Aim:
Answer these about the reflection on faith below:
1. How does the writer feel about people joking that this is the apocalypse?
2. In what ways has the writer tried to live out their faith?
3. What seems to keep winning even when you feel you've done the right thing?

Source document:

--- begin ---

Is there a world where Trump being in charge is actually meant to do some good?
Or does that question sound as crazy as it feels?
Because everything in my mind, in my faith, and in what I believe is telling me this is wrong. That he is wrong.
What test are we going through right now? What are we supposed to be learning from this? Or has it become so normalized, so deeply embedded in our society, that we’ve just allowed it to happen?
I don’t, for the life of me, understand how we are here.
People joke about this being the apocalypse or the end of the world, and weirdly, I have no fear about it. I genuinely feel at peace because I know I’ve lived a life that is pleasing to God. I’ve lived my faith the best way I know how—by loving and accepting everyone, and by truly trying to follow the example of Christ.
But then... I start to doubt.
Because even when you feel like you’ve done the right thing, it’s the opposite that seems to keep winning. And it makes me question everything.
Am I wrong to question?
Is it because I’ve wondered? Because I’ve wrestled and searched and stayed open?

--- end ---

Source material:
--- begin ---

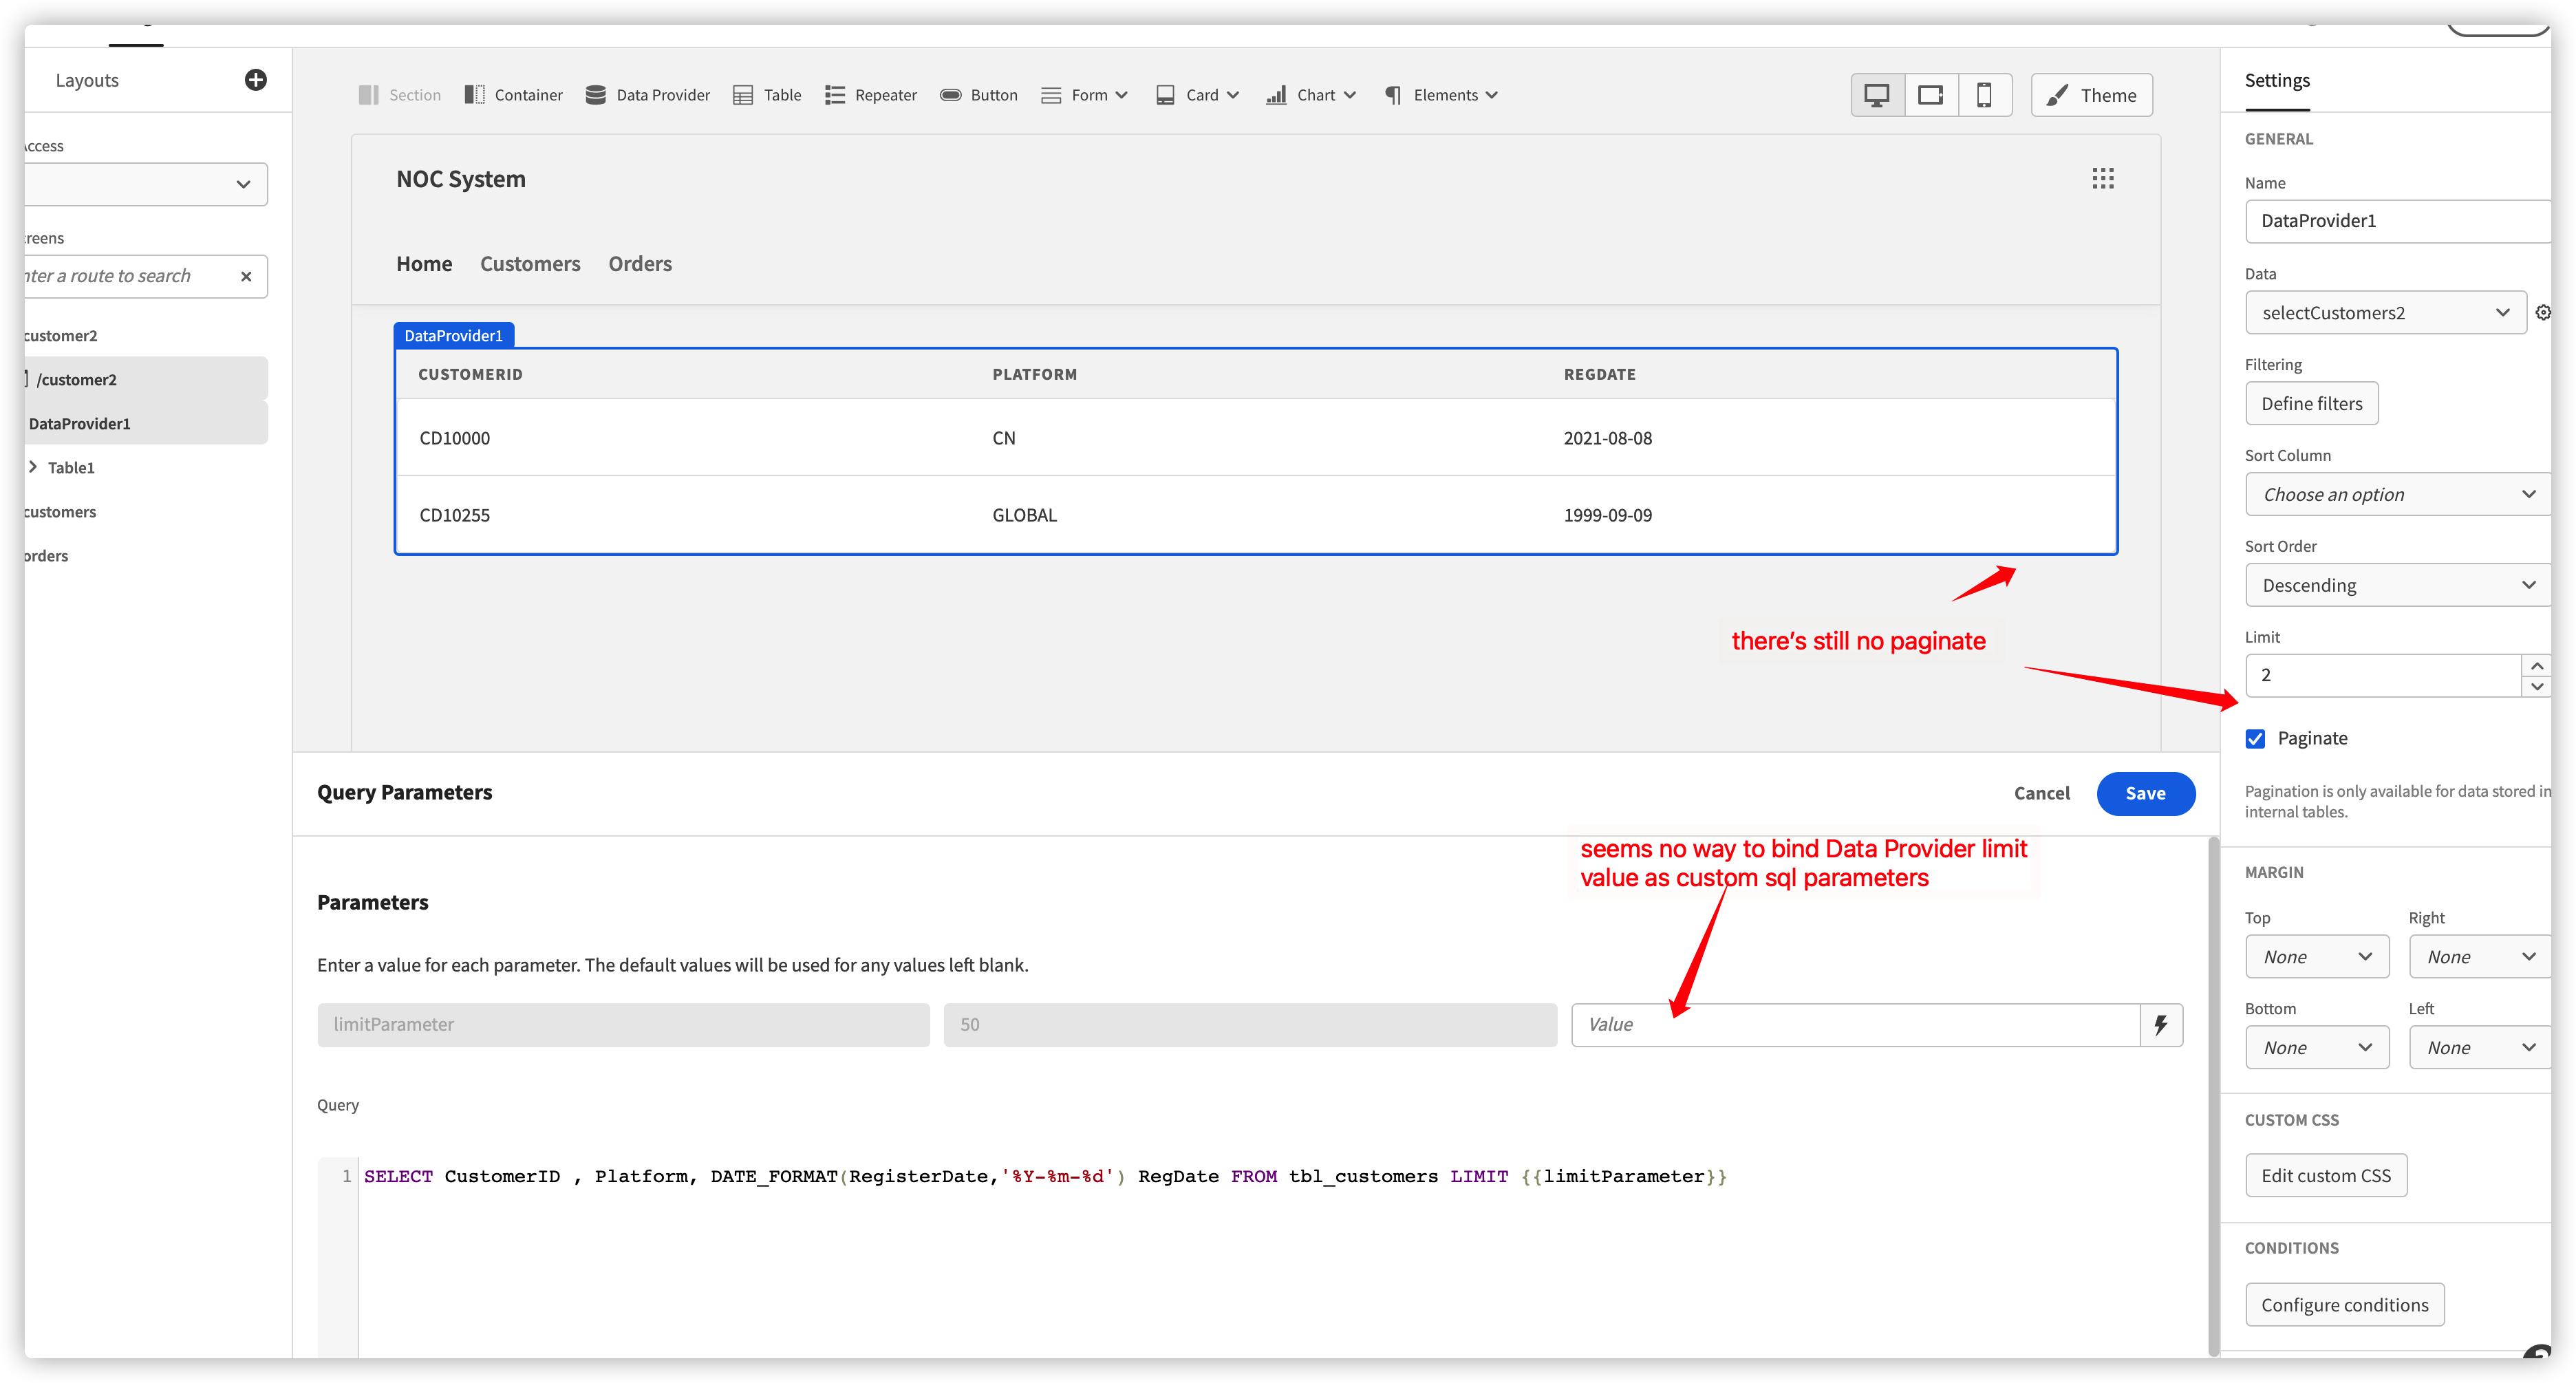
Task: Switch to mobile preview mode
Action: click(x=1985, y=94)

--- end ---

Response to this exercise:
1. The writer has no fear about it and feels genuinely at peace.
2. By loving and accepting everyone, and by truly trying to follow the example of Christ.
3. The opposite.